The film depicts the love of a daughter for her mother through the passing of time. As a child, the little girl sees her mother as a beautiful and caring goddess, and she likes watching her as she puts make-up on and dresses up in front of the mirror. Now the little girl has turned into a young woman and she’s at the bedside of her mother after she has gone through breast surgery. She’s now the one combing her hair – which is actually a wig, and the fake hair that falls down as the comb gets through them makes the girl realize more than ever that her mom is suffering and she’s not anymore the woman she worshipped during her childhood. But she loves her as she did before, and through her love, she wants to make her feel appreciated and beautiful. She hugs her in front of the mirror, the same one that now reflects the image of an aged woman, naked, without hair, and with an amputated breast.

 

Still from the short film Beautiful by Mulan Fu

 

The image in the mirror, although terrifyingly painful, does not truly reflect the woman in front of it, who is much more than the body the disease has transformed. Beautiful, starting from its title, wants to appeal to a concept of beauty that goes beyond appearances and at the same time sees it through the perspective of the mother-daughter relationship, whose depiction is often victim of stereotypes such those of competition and jealousy. Here the mother-daughter bond is represented in a sincere state of love and affection, combined with female complicity, testified also by the last scene, a hopeful one, that doesn’t allow a sad conclusion and makes us look forward to a brighter future.
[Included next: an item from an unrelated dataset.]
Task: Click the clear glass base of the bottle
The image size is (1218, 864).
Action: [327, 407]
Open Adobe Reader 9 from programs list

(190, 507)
Beautiful wants to make us believe in the power of love and in the inconsistency of beauty standards linked to physical appearance, wanting to show that real beauty lays in how we perceive people, and when we love them it doesn’t matter how they look, and we are able to make them look at themselves through our eyes. At the same time, the short film is also a campaign supporting women with breast cancer, appealing to all the women that have seen their bodies going through the transformations caused by chemo and medical surgery: speaking directly to these women, especially if they’re mothers as well, Beautiful launches a positive statement that can hopefully reach everyone that happens to be directly or indirectly called upon from its simple but yet poignant story.